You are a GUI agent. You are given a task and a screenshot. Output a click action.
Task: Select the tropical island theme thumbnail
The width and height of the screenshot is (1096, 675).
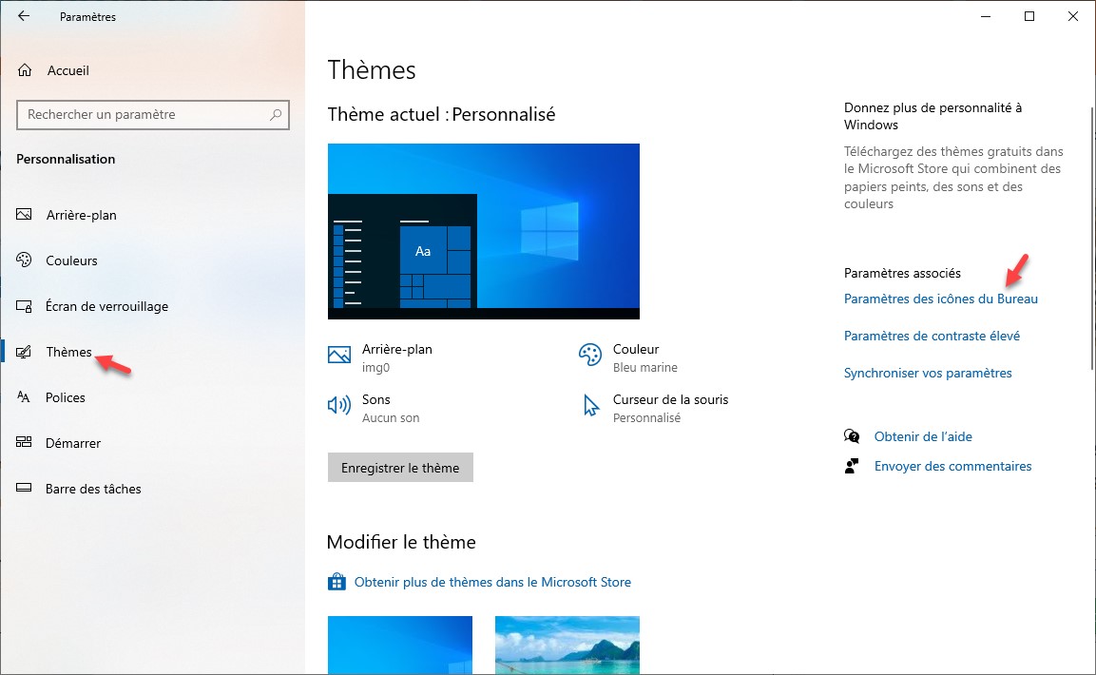[567, 645]
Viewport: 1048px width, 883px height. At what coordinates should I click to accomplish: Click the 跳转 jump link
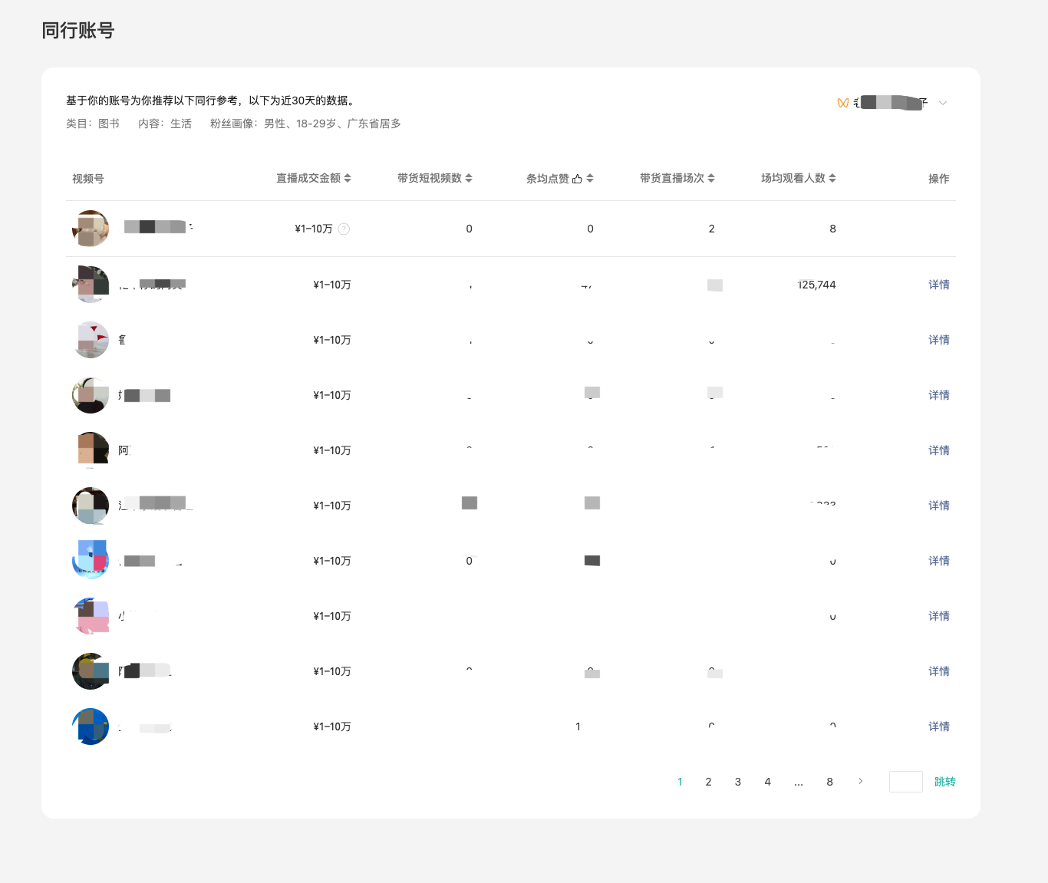pos(944,782)
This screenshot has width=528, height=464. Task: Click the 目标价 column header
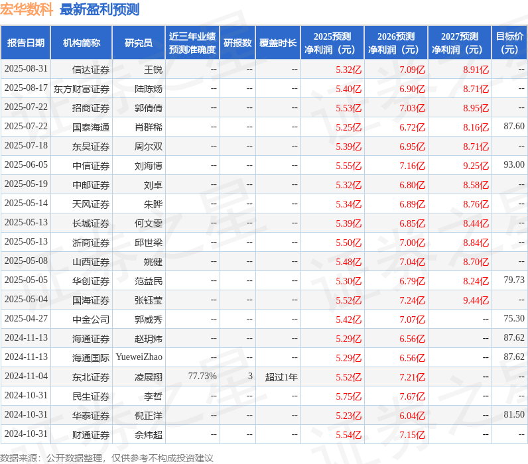coord(509,43)
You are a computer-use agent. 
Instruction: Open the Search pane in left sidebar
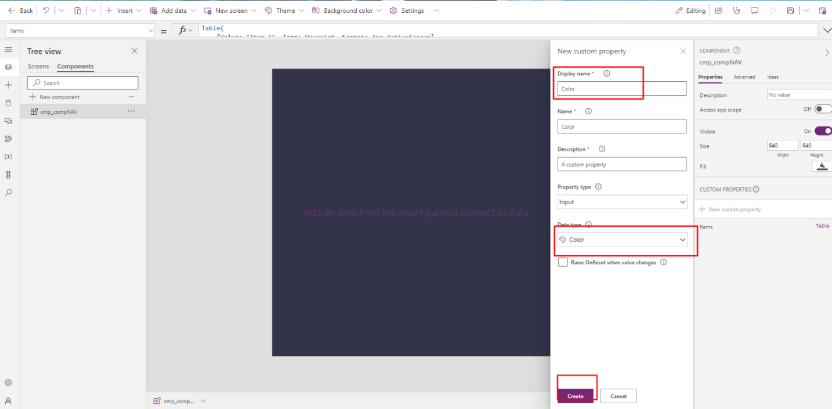pos(9,192)
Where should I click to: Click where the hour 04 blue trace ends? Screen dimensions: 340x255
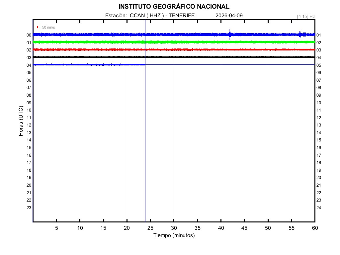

* [What is required]: Wherever the string "agent" appears in a line of the records, copy that line.

* [Task answer]:
You are a GUI agent. You are given a task and a screenshot. Output a click action.
You are a computer-use agent. 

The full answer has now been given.